**Data section:**
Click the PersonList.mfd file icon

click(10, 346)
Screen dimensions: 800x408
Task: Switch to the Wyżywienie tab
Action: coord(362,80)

**Work required:**
Can you reproduce every one of the lines above, character for character, with nothing changed?

**Right answer:**
Click the PersonList.mfd file icon

click(10, 346)
Screen dimensions: 800x408
Task: Switch to the Wyżywienie tab
Action: coord(362,80)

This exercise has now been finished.